Legends from our own lunchtimes

Thursday, November 25, 2010

The Ashes

When I was eight, my father took me to the Gabba for the first time.

Then, it was a sort of park affair with bench seats where there were seats it and a railway line that ran through the five ways and the workers from the nearby industry would gather by the scoreboard gate after work to get a glimpse of the action. The fence was of white palings and the grass was a stupendous green colour the likes of which I'd never seen before.

The sounds though, are the things that really stand out in the memory.

The sound of bat on ball, of willow striking leather, and the occasional call from the crowd to "have a go" or perhaps something witty that was beyond the understanding of an eight year old, but which left a muffled titter rippling through the crowd like the Mexican Wave would do many years later, and the crisp, gentle applause after a ball had been well bowled or a ball returned over the bails from near the boundary.

There was a particular kind of food too, a biscuit-cake affair that Mum made, a sensational thing made with "bought" biscuits layered in a tin filled with a chocolate and copha mix that cooled to result in something ever so much better than the modern Tim Tam. It may be that it was only be once or twice that we carried that particular delicacy with us, but to me, that recipe is synonymous with the Gabba.

It occurred to me as I began to write this, that yesterday I clocked up my half-century of going to the cricket, a feat which would these days attract a short standing applause were it a batting score, but sadly my lack of aptitude for the game put that particular experience well beyond my reach.

Much has changed of course.
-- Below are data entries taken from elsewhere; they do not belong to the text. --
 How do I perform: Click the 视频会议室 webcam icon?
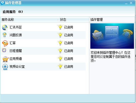click(5, 67)
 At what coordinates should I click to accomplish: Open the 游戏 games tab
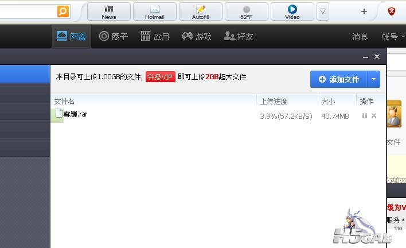(197, 37)
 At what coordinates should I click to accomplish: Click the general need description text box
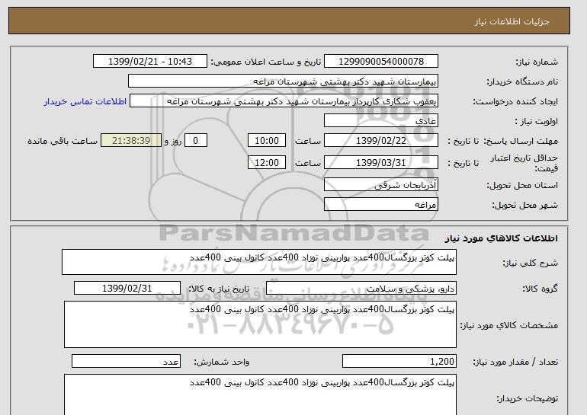click(x=260, y=261)
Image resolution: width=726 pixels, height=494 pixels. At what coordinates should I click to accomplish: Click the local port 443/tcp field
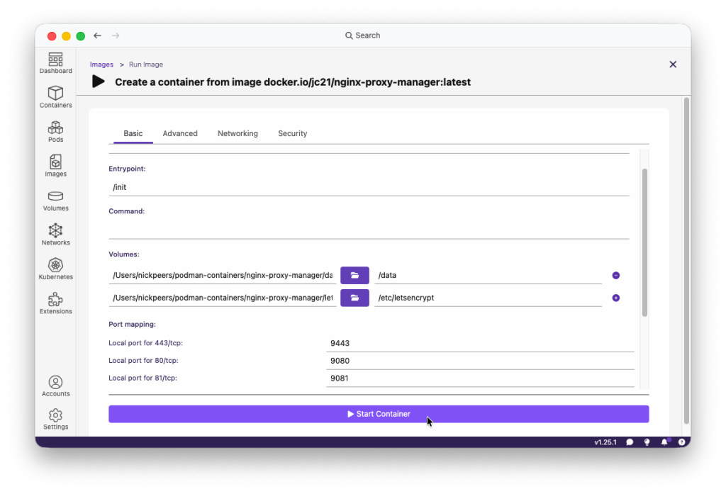tap(480, 343)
There are seats, and tickets and security people, and grandstands lining the entire ground, and the pitch hasn't been visible from Vulture Street for decades, but the sounds remain untouched.

The sounds of the first few minutes of the first test are always to script.

A subdued clap as the opposition team takes to the field, a roar when ours does, chatter as the bowler marks his stride, a hush but not silence as he walks back to his mark.

The crowd wants to be quiet but it can't contain it's excitement.

The bowler runs in as the not quite silence builds to even less. 

There is a crack, the ball has been struck, the game has begun.

The crowd gently erupts, pacing itself for the day ahead.

Summer is here.


Julie said...

Lovely story, Peter. And it includes 'Vulture Street' which is one of the better names for a street that I have encountered.

bitingmidge said...

Thanks Julie, and I agree re Vulture Street.

The game would not be the same without "The Vulture Street End".

cara said...

How are you going with your divided loyalties, Peter? Many of my Aussie friends think I should be supporting Australia now that I have become a citizen... but I just can't do it. Needless to say it's pretty bloody painful all round.

bitingmidge said...

I think it's pretty well resolved Cara.

It's my Welsh heritage you see, there's an ingrained "lack of support" for the English that keeps me in good staid.

Now if it was a British Team playing I may have a problem! ;-)

diane b said...

Great description of the game, one that I don't understand. Applaud for you attending for 50 years that does deserve an accolade. Love the Aussie colours. Enjoy the test!